Utilisation¶
- Contenu
- Utilisation
Le calculateur est composé de processeurs disposant de 48 coeurs chacun et 380Go de mémoire, pour un total de 768 coeurs et 6To de mémoire . Tous les calculs et exécution de code sont à réaliser à travers le gestionnaire de ressources slurm :
- soit en définissant un script permettant de réserver les ressources, et d'exécuter les codes : Configuration du gestionnaire de job
- ou d'utiliser les outils de réservation d'une session interactive : Connexion
Réservation de ressources interactives¶
Il est possible de réserver les ressources via slurm de manière interactive avec la commande srun.

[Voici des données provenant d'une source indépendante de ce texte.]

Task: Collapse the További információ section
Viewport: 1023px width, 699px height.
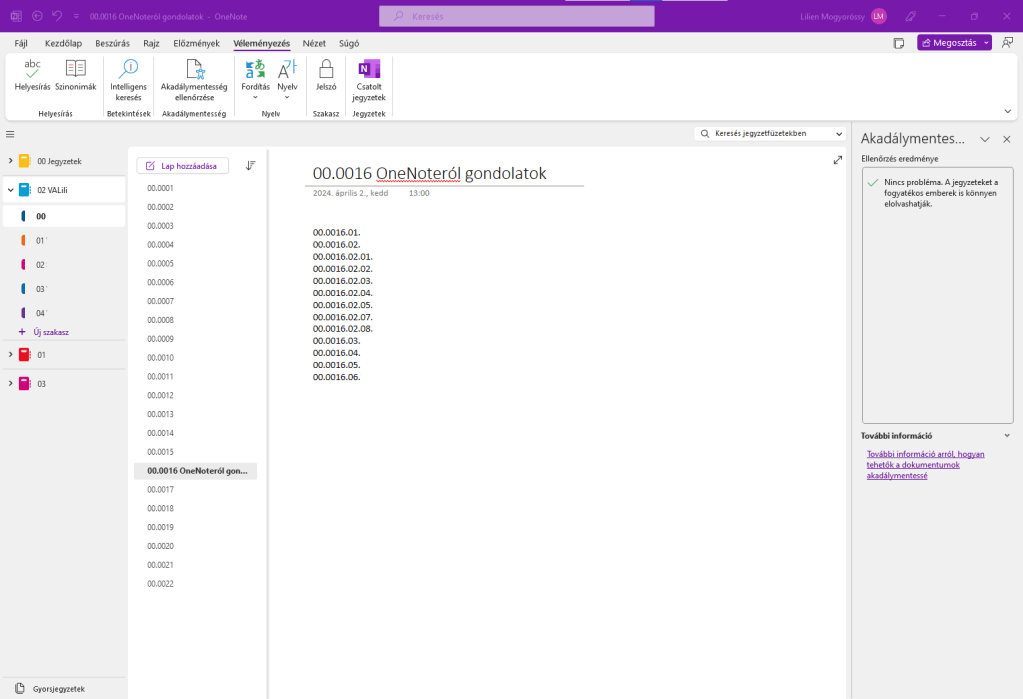Action: [1006, 436]
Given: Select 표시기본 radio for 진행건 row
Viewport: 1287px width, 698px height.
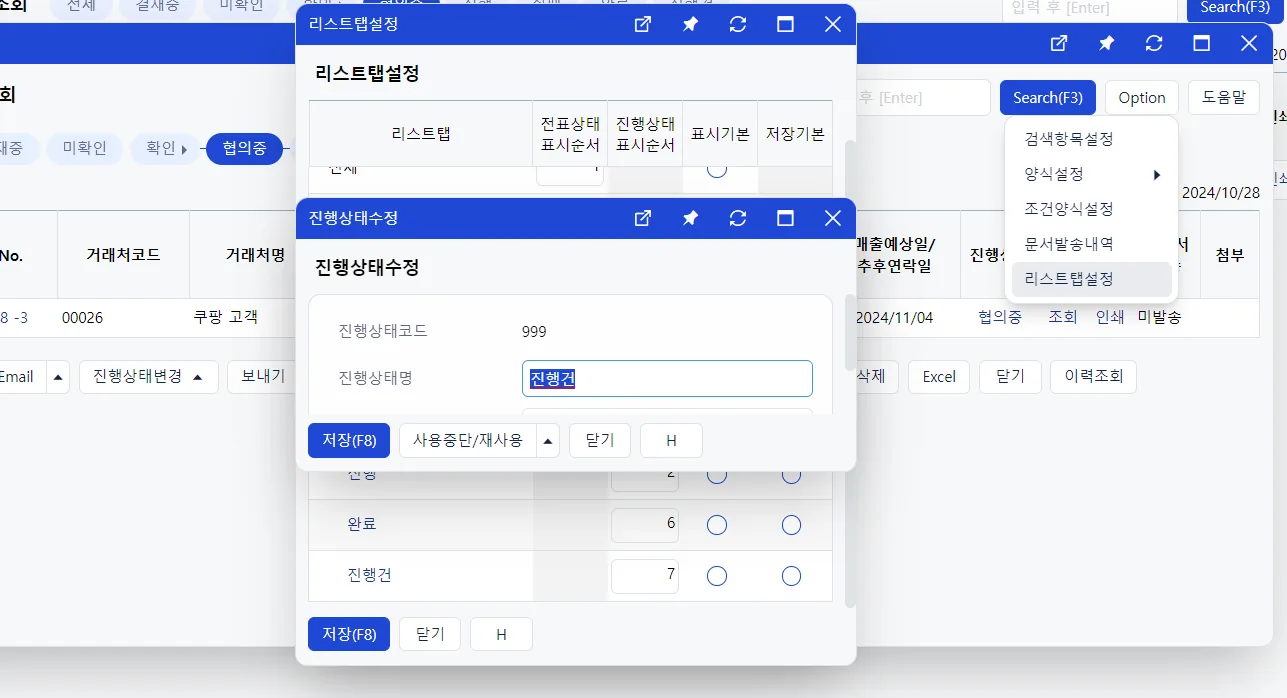Looking at the screenshot, I should pyautogui.click(x=717, y=576).
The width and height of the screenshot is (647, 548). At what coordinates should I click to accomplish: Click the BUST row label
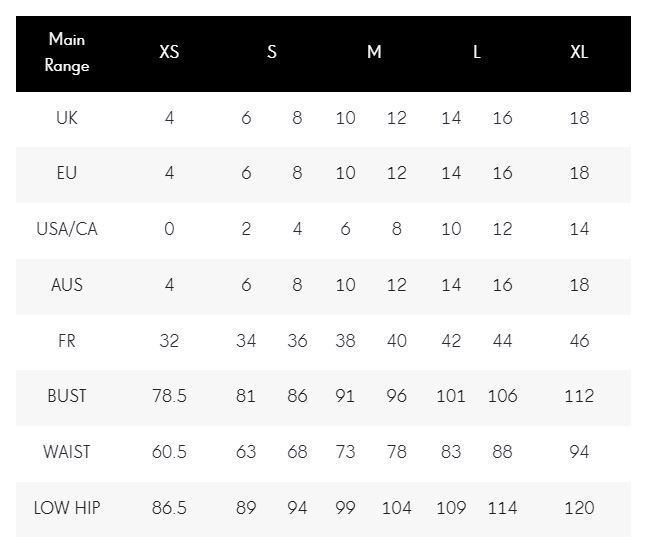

Ces réservations peuvent être utilisées pour tout type de calcul, utilisation de codes, librairies et autre outils, via l'usage de la partition interactive ; exemple :
$ srun -p interactive -n 24 --cpus-per-task=1 --pty bash -i
...
- il est impératif d'utiliser la partition
interactive(-p interactive) - les autres options et la syntaxe associée sont similaires à l'usage classique de la commande
sbatch - le job interactif se place dans le répertoire de travail où la commande
srunest exécutée, vous pouvez vous replacer dans n'importe quel répertoire contenu sur votre compte ensuite.
Slurm¶
Introduction¶
- On peut trouver une introduction au gestionnaire de travaux Slurm https://slurm.schedmd.com/quickstart.html.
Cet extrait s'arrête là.